Three effective ways to start moving toward clarity right now.

5 Words Toward a Stronger Esprit de Corps

The hallways often reveal more than the boardroom.

What you hear in the hallways is often a better indicator of the spirit of your team than what is said in the boardroom. I’m not suggesting that your team isn’t honest in your meetings. But they are more relaxed in the hallways, in the break room, or anywhere a cup of coffee is shared where you work.

How is your team doing? Are they happy? Are they energetic? Are they productive? Do they face adversity well? Do they get along? Your answers give insight to the level of Esprit de Corps.

Esprit de corps is a cool word. Not just because it’s French and I can’t spell it without looking it up. But because it says so much! It embraces the idea of a sense of unity and of common interests. It carries the notion of common responsibilities of a group committed to a goal together. It’s about a team of people connected not just to a goal but real relationship with each other.

Esprit de corps is closely connected to the idea of morale. A team’s ability to maintain high morale reveals commitment to a deep belief and mission, even in the face of difficulty or hardship.

> Generosity

We often think of money when it comes to generosity, and that is part of it. But a spirit of generosity reaches much farther than finances alone.
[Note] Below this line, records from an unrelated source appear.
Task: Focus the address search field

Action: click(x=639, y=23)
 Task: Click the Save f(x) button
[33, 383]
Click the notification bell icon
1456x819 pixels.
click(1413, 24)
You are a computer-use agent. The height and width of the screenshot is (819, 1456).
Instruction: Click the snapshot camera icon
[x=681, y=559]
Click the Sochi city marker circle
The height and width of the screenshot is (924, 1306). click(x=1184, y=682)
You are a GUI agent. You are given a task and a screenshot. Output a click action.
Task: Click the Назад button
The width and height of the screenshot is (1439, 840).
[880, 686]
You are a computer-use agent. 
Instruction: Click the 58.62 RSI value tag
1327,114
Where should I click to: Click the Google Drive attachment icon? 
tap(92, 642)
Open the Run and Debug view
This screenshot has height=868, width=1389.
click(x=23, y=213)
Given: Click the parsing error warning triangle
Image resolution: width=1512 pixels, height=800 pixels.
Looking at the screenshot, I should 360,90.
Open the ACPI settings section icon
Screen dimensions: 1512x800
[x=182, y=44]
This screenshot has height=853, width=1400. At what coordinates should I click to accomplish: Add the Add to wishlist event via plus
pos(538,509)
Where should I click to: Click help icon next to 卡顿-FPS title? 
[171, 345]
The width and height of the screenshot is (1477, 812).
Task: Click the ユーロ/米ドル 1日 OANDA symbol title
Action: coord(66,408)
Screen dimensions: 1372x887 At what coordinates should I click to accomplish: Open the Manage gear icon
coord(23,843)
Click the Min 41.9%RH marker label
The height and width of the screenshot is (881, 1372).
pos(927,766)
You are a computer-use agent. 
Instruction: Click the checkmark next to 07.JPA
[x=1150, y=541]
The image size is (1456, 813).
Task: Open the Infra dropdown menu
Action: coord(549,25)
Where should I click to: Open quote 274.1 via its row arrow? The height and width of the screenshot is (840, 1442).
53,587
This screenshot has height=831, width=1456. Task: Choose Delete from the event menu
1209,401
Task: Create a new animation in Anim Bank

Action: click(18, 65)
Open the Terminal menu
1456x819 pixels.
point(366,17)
It’s a way of living. It’s about time, faith, love, and kindness and more. Generous people think differently than those who are takers by nature. Generous people think larger, believe bigger and possess a positive attitude. Generous people love to give, but they also see it strategically. Generosity is not all about goose bumps and emotion, but making wise investments into people’s lives with intentionality.

When you lead your team with generosity you lead with a spirit of giving more than taking. Some leaders are takers, they want more from you than they pour into you. That diminishes morale. I remember one leader saying to me, “But I pay them! I expect them to show up and get their work done!” He did not have a spirit of generosity! It’s reasonable for him to expect his staff to show up and work, but he had a demanding spirit rather than a developing spirit.

> Trust

I have been part of the team at 12Stone® Church for twelve years. I have served as Executive Pastor under Senior Pastor Kevin Myers. From day one Kevin has trusted me fully. That is critical, without it I can’t lead. Trust is different than respect. Respect must be earned, but trust needs to be extended as a gift from the beginning and removed only if it is broken.

Trust is essential to a positive sense of esprit de corps. If you don’t trust your team, it’s as if you are holding back the oxygen they need to lead. They just can’t breath! It’s as if you put them on a short leash and tied them up to their desk, they can move, but not much! If you find it difficult to trust people, I encourage you to reflect on why. Have you trained and developed your team? Have you been hurt by someone? Do you have control issues? Are you a perfectionist? What would it take for you to trust? Without trust, empowerment cannot exist, let alone thrive.

> Empowerment

Trust is where empowerment begins. The first component of empowerment is to trust with responsibility. Connecting this principle with a spirit of generosity allows us to see that empowering isn’t dumping work on someone, it is trusting them with the responsibility of accomplishing something that is important.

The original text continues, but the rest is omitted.